* [TASK INSTRUCTIONS]:
Please give the data again exactly, with no line dropped.

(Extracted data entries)
____
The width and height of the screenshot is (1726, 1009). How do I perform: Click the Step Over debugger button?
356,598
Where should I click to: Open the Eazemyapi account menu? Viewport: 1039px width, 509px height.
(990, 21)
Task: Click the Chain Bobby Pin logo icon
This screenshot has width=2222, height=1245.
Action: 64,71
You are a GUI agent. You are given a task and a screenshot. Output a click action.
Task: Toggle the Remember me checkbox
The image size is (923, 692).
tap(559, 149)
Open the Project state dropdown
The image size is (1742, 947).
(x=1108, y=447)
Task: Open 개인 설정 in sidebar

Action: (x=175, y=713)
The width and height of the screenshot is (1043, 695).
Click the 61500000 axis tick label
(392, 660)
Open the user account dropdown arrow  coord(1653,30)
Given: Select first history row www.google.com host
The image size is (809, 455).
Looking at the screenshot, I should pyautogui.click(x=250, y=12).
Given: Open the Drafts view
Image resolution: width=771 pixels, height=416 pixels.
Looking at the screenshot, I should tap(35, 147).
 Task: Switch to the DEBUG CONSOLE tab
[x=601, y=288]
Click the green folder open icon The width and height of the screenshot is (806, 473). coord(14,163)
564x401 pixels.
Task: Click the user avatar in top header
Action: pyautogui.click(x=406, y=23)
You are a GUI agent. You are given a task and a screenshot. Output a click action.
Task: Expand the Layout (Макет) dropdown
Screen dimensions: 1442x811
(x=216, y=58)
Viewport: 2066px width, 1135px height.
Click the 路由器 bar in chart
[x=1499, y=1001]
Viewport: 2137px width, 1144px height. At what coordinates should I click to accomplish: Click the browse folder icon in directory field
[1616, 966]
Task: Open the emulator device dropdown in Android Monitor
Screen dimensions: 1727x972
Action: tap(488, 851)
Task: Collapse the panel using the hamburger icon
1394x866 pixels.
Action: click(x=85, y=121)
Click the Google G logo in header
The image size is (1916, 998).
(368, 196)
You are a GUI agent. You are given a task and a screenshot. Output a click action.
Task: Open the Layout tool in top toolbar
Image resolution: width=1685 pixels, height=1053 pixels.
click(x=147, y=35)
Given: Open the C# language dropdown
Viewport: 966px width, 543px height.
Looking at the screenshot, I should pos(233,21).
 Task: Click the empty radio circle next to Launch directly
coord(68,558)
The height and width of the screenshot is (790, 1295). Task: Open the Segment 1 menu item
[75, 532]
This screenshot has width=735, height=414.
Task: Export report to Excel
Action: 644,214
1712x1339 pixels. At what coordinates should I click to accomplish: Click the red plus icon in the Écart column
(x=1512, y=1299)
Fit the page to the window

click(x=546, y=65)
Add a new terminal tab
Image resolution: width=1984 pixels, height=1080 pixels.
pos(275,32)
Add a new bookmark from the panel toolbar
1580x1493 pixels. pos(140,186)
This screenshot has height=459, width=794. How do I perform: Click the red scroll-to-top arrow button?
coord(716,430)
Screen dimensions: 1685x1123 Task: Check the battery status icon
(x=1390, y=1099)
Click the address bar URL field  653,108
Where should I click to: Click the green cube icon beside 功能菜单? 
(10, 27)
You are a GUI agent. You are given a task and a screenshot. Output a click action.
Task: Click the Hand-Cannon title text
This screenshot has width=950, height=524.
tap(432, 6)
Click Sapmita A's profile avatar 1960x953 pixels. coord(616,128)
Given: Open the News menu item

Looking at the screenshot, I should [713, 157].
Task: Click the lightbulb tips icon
____
* [SOLUTION]:
The width and height of the screenshot is (1726, 1009). How do I perform: Click the Step Over debugger button?
356,598
Where should I click to: Open the Eazemyapi account menu? Viewport: 1039px width, 509px height.
(990, 21)
Task: Click the Chain Bobby Pin logo icon
This screenshot has width=2222, height=1245.
Action: 64,71
You are a GUI agent. You are given a task and a screenshot. Output a click action.
Task: Toggle the Remember me checkbox
The image size is (923, 692).
tap(559, 149)
Open the Project state dropdown
The image size is (1742, 947).
(x=1108, y=447)
Task: Open 개인 설정 in sidebar

Action: (x=175, y=713)
The width and height of the screenshot is (1043, 695).
Click the 61500000 axis tick label
(392, 660)
Open the user account dropdown arrow  coord(1653,30)
Given: Select first history row www.google.com host
The image size is (809, 455).
Looking at the screenshot, I should pyautogui.click(x=250, y=12).
Given: Open the Drafts view
Image resolution: width=771 pixels, height=416 pixels.
Looking at the screenshot, I should tap(35, 147).
 Task: Switch to the DEBUG CONSOLE tab
[x=601, y=288]
Click the green folder open icon The width and height of the screenshot is (806, 473). coord(14,163)
564x401 pixels.
Task: Click the user avatar in top header
Action: pyautogui.click(x=406, y=23)
You are a GUI agent. You are given a task and a screenshot. Output a click action.
Task: Expand the Layout (Макет) dropdown
Screen dimensions: 1442x811
(x=216, y=58)
Viewport: 2066px width, 1135px height.
Click the 路由器 bar in chart
[x=1499, y=1001]
Viewport: 2137px width, 1144px height. At what coordinates should I click to accomplish: Click the browse folder icon in directory field
[1616, 966]
Task: Open the emulator device dropdown in Android Monitor
Screen dimensions: 1727x972
Action: tap(488, 851)
Task: Collapse the panel using the hamburger icon
1394x866 pixels.
Action: click(x=85, y=121)
Click the Google G logo in header
The image size is (1916, 998).
(368, 196)
You are a GUI agent. You are given a task and a screenshot. Output a click action.
Task: Open the Layout tool in top toolbar
Image resolution: width=1685 pixels, height=1053 pixels.
click(x=147, y=35)
Given: Open the C# language dropdown
Viewport: 966px width, 543px height.
Looking at the screenshot, I should pos(233,21).
 Task: Click the empty radio circle next to Launch directly
coord(68,558)
The height and width of the screenshot is (790, 1295). Task: Open the Segment 1 menu item
[75, 532]
This screenshot has width=735, height=414.
Task: Export report to Excel
Action: 644,214
1712x1339 pixels. At what coordinates should I click to accomplish: Click the red plus icon in the Écart column
(x=1512, y=1299)
Fit the page to the window

click(x=546, y=65)
Add a new terminal tab
Image resolution: width=1984 pixels, height=1080 pixels.
pos(275,32)
Add a new bookmark from the panel toolbar
1580x1493 pixels. pos(140,186)
This screenshot has height=459, width=794. How do I perform: Click the red scroll-to-top arrow button?
coord(716,430)
Screen dimensions: 1685x1123 Task: Check the battery status icon
(x=1390, y=1099)
Click the address bar URL field  653,108
Where should I click to: Click the green cube icon beside 功能菜单? 
(10, 27)
You are a GUI agent. You are given a task and a screenshot. Output a click action.
Task: Click the Hand-Cannon title text
This screenshot has width=950, height=524.
tap(432, 6)
Click Sapmita A's profile avatar 1960x953 pixels. coord(616,128)
Given: Open the News menu item

Looking at the screenshot, I should [713, 157].
Task: Click the lightbulb tips icon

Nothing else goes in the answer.